Leaving

In an experiment aimed at disrupting this retail flow, Leaving consists of the design and fabrication of garments (in this case dresses) that are then left in retail outlets among the other items for sale. In place of price and sizing tags, these garments carry small drawings in graphite on paper. 

Leaving. 2015. Dresses and mixed media. Edition of 25.

 

Leaving draws inspiration from Marc Augé’s study of “non-places”, in particular his discussion of tourism and the Romantic era travel accounts of Francois-Rene de Chateaubriand. Augé identifies Chateaubriand’s sublimation of place into image as a hallmark of Modern subjectivity. He writes, “The ideal vantage point –because it combines the effect of movement with distance – is the deck of a ship putting out to sea.”1 

The activity of leaving or passing by affords us the image of a place in its entirety. When we occupy a space (whether a landscape or building) we can only see to the edge of its particular horizon: the top of the buildings; the walls and ceiling of the room we are in. The birds-eye view can be recalled or constructed in the minds-eye, but is never visible from the location we inhabit. 

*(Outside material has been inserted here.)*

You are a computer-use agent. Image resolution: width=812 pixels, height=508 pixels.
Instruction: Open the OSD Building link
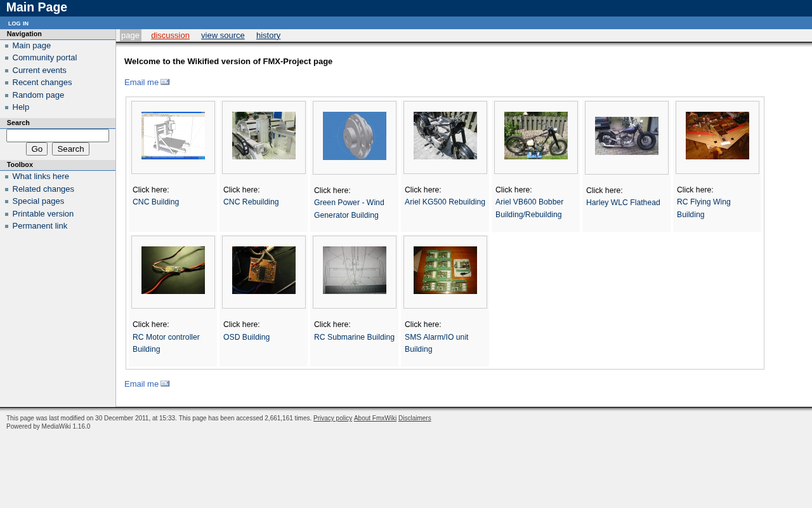pyautogui.click(x=246, y=337)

The goal of the branded retail space is to detach the shopper from her particular experience of this space (from sorting, calculating, weighing use value with touch, fit, desire) and to connect her with an image of coherent style and ultimate happiness promised by the commodities displayed. Necessarily, this image is inscribed with class, race, age and gender norms, but its goal is erasure of the realities of how, why, where and by whom goods were made. Histories of materials and labor are denied so that the smooth “nowness” of the sale can be preserved and repeated.  

Leaving asks: what is the status of an object that is left behind and has no price tag to quantify its value, no bar code to give it a place in the inventory? If the thief is a criminal in the Capitalist system, what is the role of a person who gives what has not been requested? In a sense, she is a polluter of images, a blasphemer of the brand.